◆ Assignment ◆
Images should be left out, and everything else in the listing reproduced exactly.

Input material Start Marker

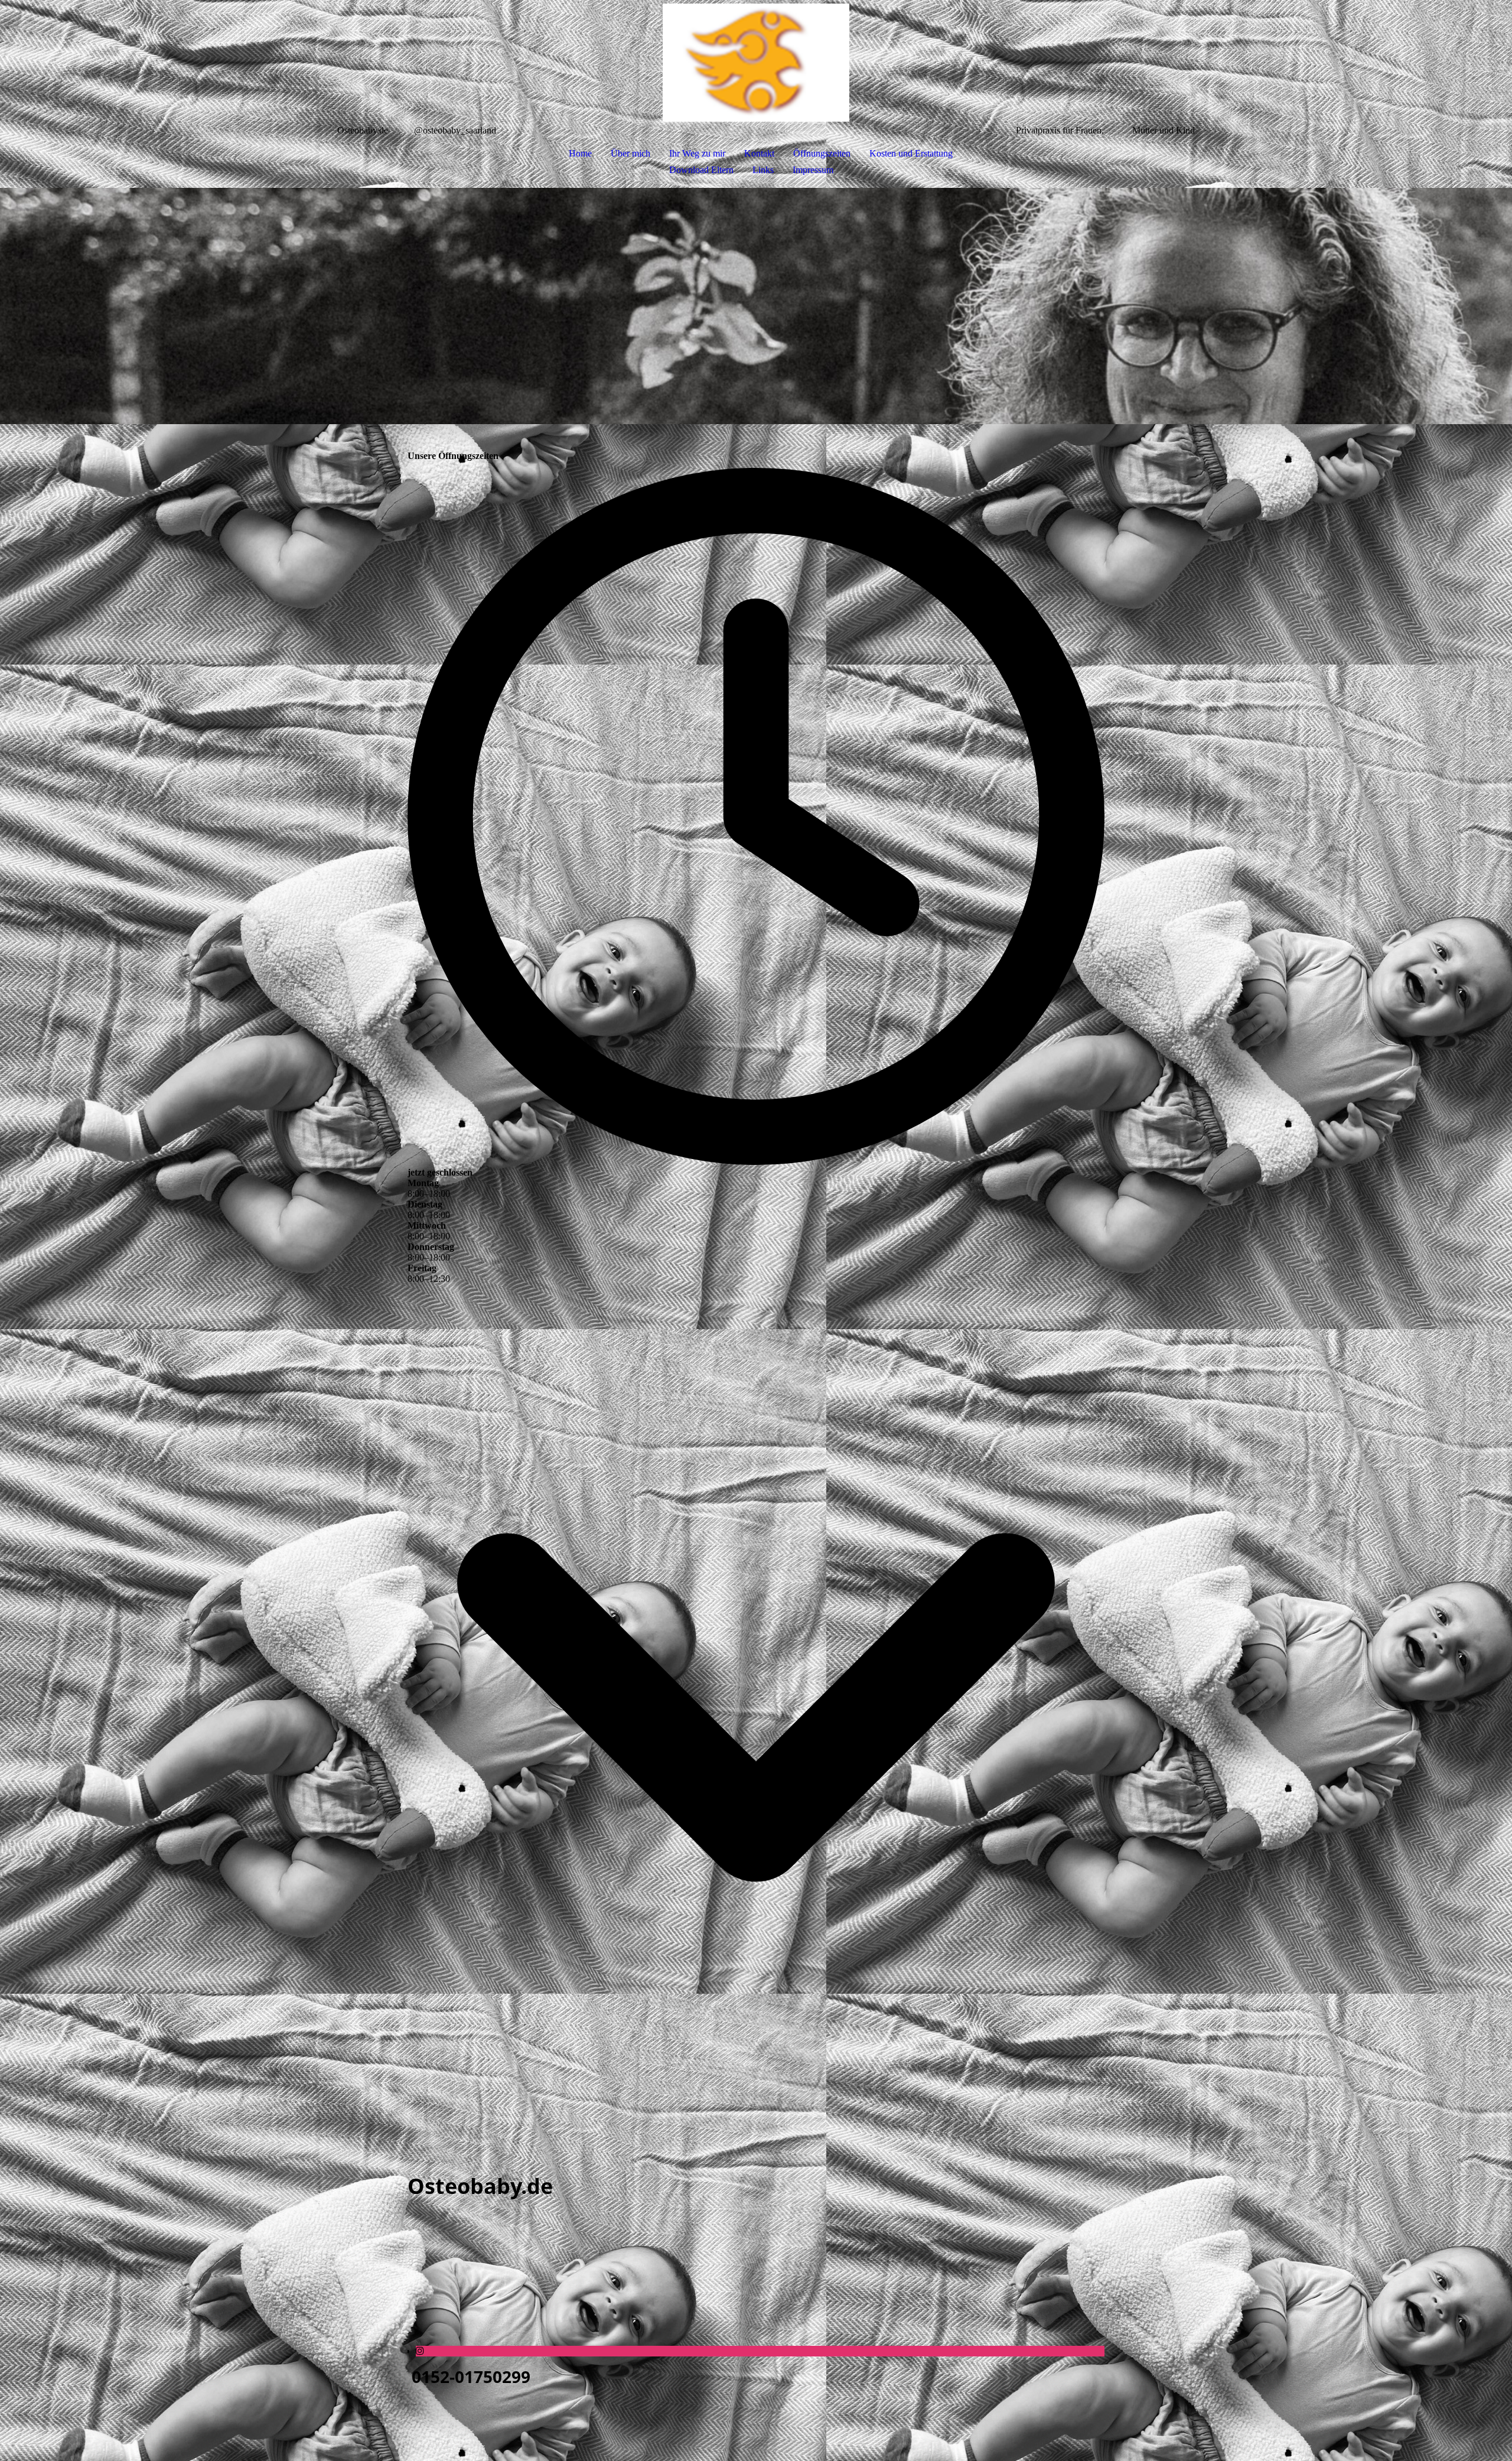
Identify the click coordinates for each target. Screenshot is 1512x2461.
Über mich (630, 153)
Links (763, 170)
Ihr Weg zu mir (697, 153)
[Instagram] (420, 2351)
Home (580, 153)
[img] (756, 63)
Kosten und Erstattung (911, 153)
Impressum (813, 170)
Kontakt (759, 153)
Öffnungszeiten (821, 153)
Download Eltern (701, 170)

Input material End Marker

◆ Completed exercise ◆
Identify the click coordinates for each target. Screenshot is 1512x2461.
Über mich (630, 153)
Links (763, 170)
Ihr Weg zu mir (697, 153)
[Instagram] (420, 2351)
Home (580, 153)
[img] (756, 63)
Kosten und Erstattung (911, 153)
Impressum (813, 170)
Kontakt (759, 153)
Öffnungszeiten (821, 153)
Download Eltern (701, 170)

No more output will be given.